## Exercise materials
####################

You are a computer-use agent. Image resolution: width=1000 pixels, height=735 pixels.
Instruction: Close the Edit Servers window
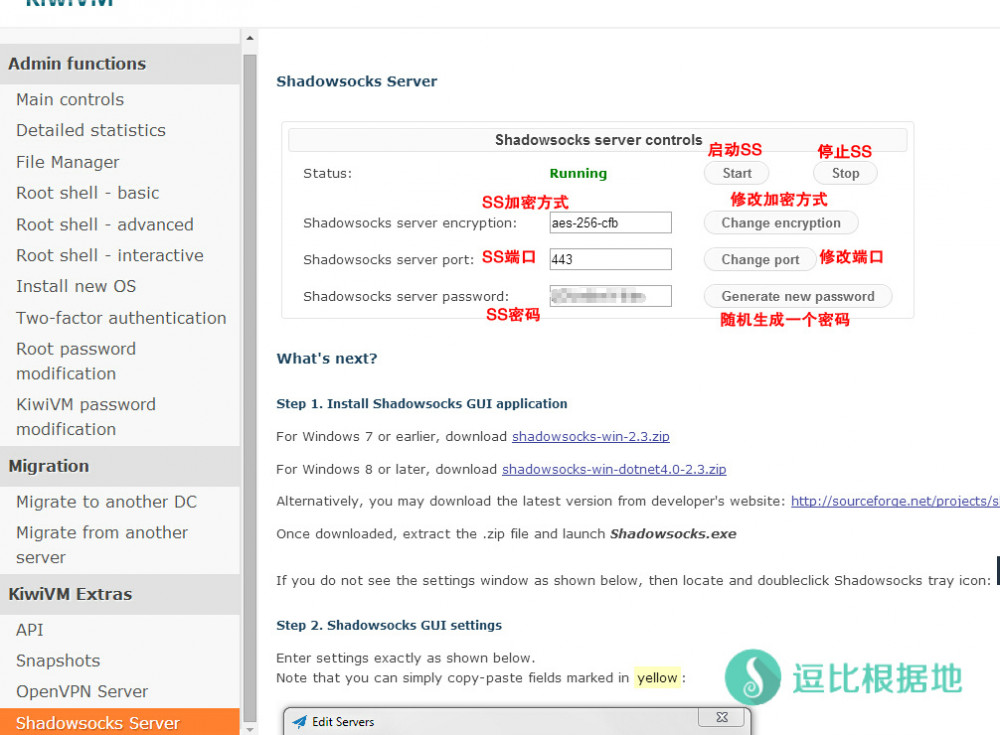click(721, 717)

####################

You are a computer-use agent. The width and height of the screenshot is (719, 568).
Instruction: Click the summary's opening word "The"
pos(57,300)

####################

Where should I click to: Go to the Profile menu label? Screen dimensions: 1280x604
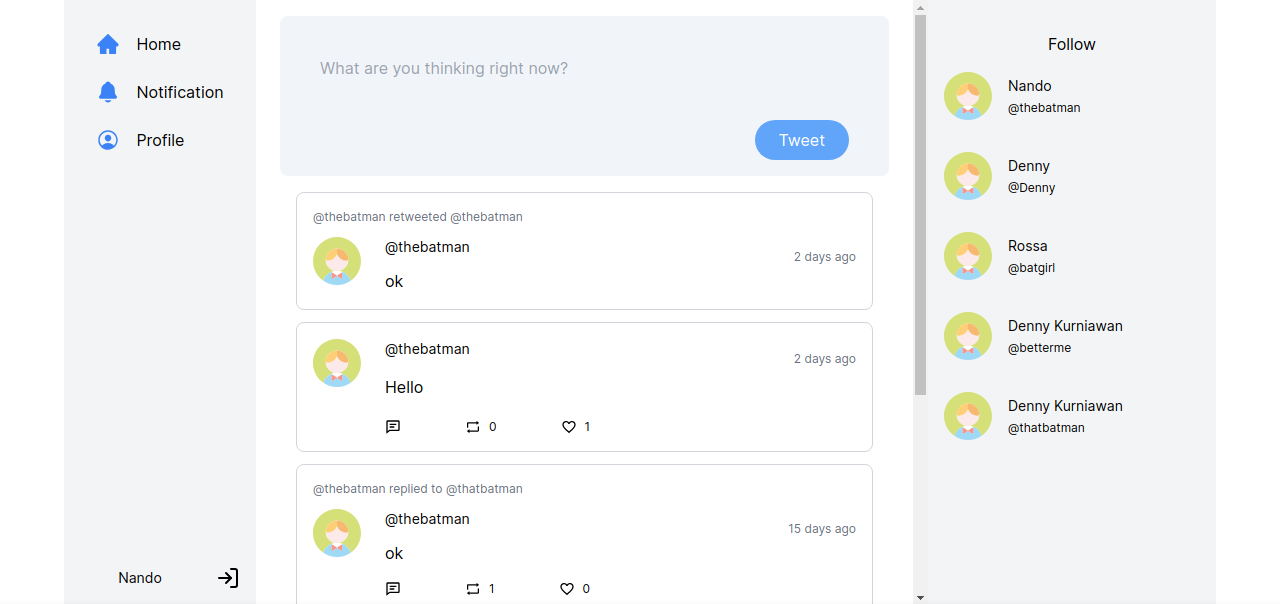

####################

## What to produce
Report all lines in the listing above that contain the word "agent".

## Task solution
You are a computer-use agent. Image resolution: width=1000 pixels, height=735 pixels.
You are a computer-use agent. The width and height of the screenshot is (719, 568).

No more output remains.